Water scarcity grips Gaza

Water scarcity grips Gaza.
After the economical siege, the continuous military threats from the Israeli occupation forces and with no power supply, the people of Gaza are living in tough conditions; however, international reports are discussing Israel’s attempts to limit water supply.
Last week’s shutdown of Gaza’s only functioning power plant creates even more urgency, with the water utility warning that it does not have the fuel to run water and sanitation facilities when the power is off.
Almost 3,000 items needed to build infrastructure to meet the demand for water and sanitation are still waiting for approval to enter through the mechanism, which requires Israeli approval of projects as well as individual items.
Recent research by Oxfam found that just 16% of items submitted for approval through the Gaza Reconstruction Mechanism (GRM) for the water sector have actually made it into Gaza, a damning success rate that mirrors the dynamics of the blockade itself.

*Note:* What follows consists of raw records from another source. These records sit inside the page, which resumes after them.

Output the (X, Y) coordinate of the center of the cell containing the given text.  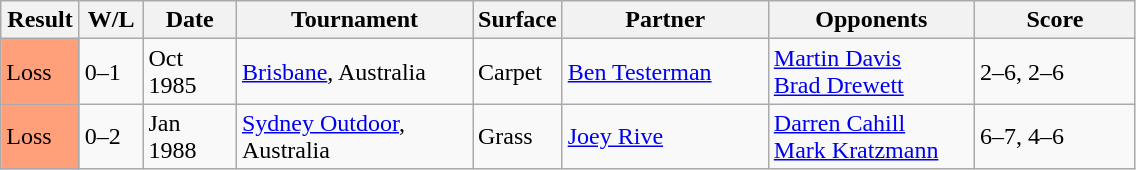
Oct 1985 (190, 72)
Jan 1988 (190, 136)
Date (190, 20)
Brisbane, Australia (354, 72)
Sydney Outdoor, Australia (354, 136)
Joey Rive (665, 136)
Surface (517, 20)
Opponents (871, 20)
0–1 (111, 72)
Partner (665, 20)
Grass (517, 136)
Score (1054, 20)
2–6, 2–6 (1054, 72)
Result (40, 20)
W/L (111, 20)
6–7, 4–6 (1054, 136)
Carpet (517, 72)
Darren Cahill Mark Kratzmann (871, 136)
Martin Davis Brad Drewett (871, 72)
0–2 (111, 136)
Tournament (354, 20)
Ben Testerman (665, 72)
Provide the (x, y) coordinate of the cell's center where the given text is located.  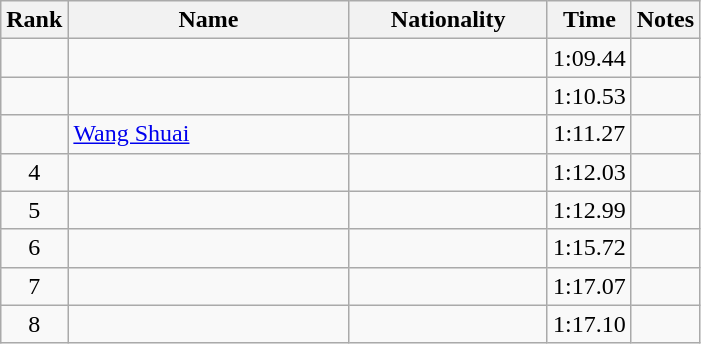
Name (208, 20)
Wang Shuai (208, 134)
1:17.07 (589, 286)
4 (34, 172)
8 (34, 324)
7 (34, 286)
1:10.53 (589, 96)
Nationality (448, 20)
Time (589, 20)
6 (34, 248)
1:11.27 (589, 134)
1:09.44 (589, 58)
1:17.10 (589, 324)
1:12.99 (589, 210)
Rank (34, 20)
1:15.72 (589, 248)
Notes (665, 20)
1:12.03 (589, 172)
5 (34, 210)
Return the (x, y) coordinate for the center point of the cell that contains the specified text.  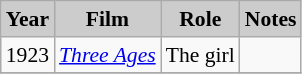
Film (108, 19)
Three Ages (108, 55)
Year (28, 19)
The girl (200, 55)
Role (200, 19)
Notes (271, 19)
1923 (28, 55)
Detect which cell encompasses the target text, then output its (x, y) center coordinate. 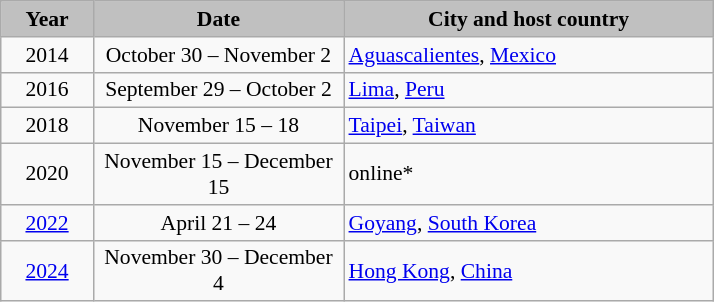
2016 (48, 90)
2014 (48, 55)
October 30 – November 2 (218, 55)
Goyang, South Korea (529, 223)
2024 (48, 270)
November 30 – December 4 (218, 270)
online* (529, 174)
Date (218, 19)
2018 (48, 126)
2020 (48, 174)
September 29 – October 2 (218, 90)
November 15 – December 15 (218, 174)
City and host country (529, 19)
Year (48, 19)
Lima, Peru (529, 90)
2022 (48, 223)
Aguascalientes, Mexico (529, 55)
Taipei, Taiwan (529, 126)
Hong Kong, China (529, 270)
April 21 – 24 (218, 223)
November 15 – 18 (218, 126)
Capture the cell that displays the provided text and extract its [x, y] central coordinate. 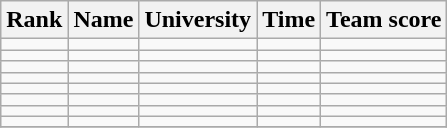
Team score [384, 20]
University [198, 20]
Rank [34, 20]
Time [289, 20]
Name [104, 20]
Provide the [X, Y] coordinate of the cell's center where the given text is located.  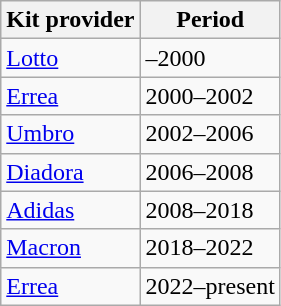
2000–2002 [210, 96]
Macron [70, 248]
2022–present [210, 286]
Diadora [70, 172]
Period [210, 20]
Adidas [70, 210]
–2000 [210, 58]
2018–2022 [210, 248]
Kit provider [70, 20]
Umbro [70, 134]
2008–2018 [210, 210]
2002–2006 [210, 134]
Lotto [70, 58]
2006–2008 [210, 172]
From the cell containing the given text, extract its center point as (X, Y) coordinate. 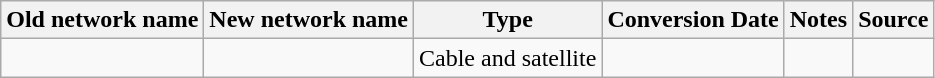
Source (894, 20)
Type (508, 20)
Conversion Date (693, 20)
New network name (309, 20)
Old network name (102, 20)
Notes (818, 20)
Cable and satellite (508, 58)
Locate the cell with the specified text and output its (X, Y) center coordinate. 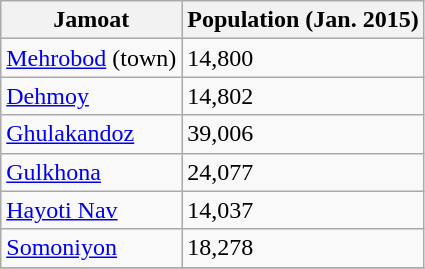
14,800 (303, 58)
Hayoti Nav (92, 210)
Gulkhona (92, 172)
24,077 (303, 172)
14,802 (303, 96)
Dehmoy (92, 96)
Ghulakandoz (92, 134)
Mehrobod (town) (92, 58)
Somoniyon (92, 248)
Population (Jan. 2015) (303, 20)
18,278 (303, 248)
39,006 (303, 134)
Jamoat (92, 20)
14,037 (303, 210)
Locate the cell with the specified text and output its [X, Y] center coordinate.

In the wake of the devastation in Gaza in 2014, the UN brokered an agreement — the Gaza Reconstruction Mechanism (GRM) — between the Palestinian Authority and the government of Israel, so construction materials could enter Gaza more easily.
This has helped repair most of the water and sanitation infrastructure that was damaged almost three years ago.
The Water Authority in Gaza warned of the gravity of the electricity crisis on the water and sanitation system in the Gaza Strip and stressed that the repeated power outages foreshadow a real crisis.
If funding for fuel is not secured immediately, Gaza’s 14 public hospitals will be forced to partially or completely close essential services, putting thousands of patient lives at risk, according to the World Health Organisation.
The spokesperson of the health ministry said the Palestinian hospitals are in a dire situation due to the power and fuel shortage which led to operating the second level of generators in hospitals.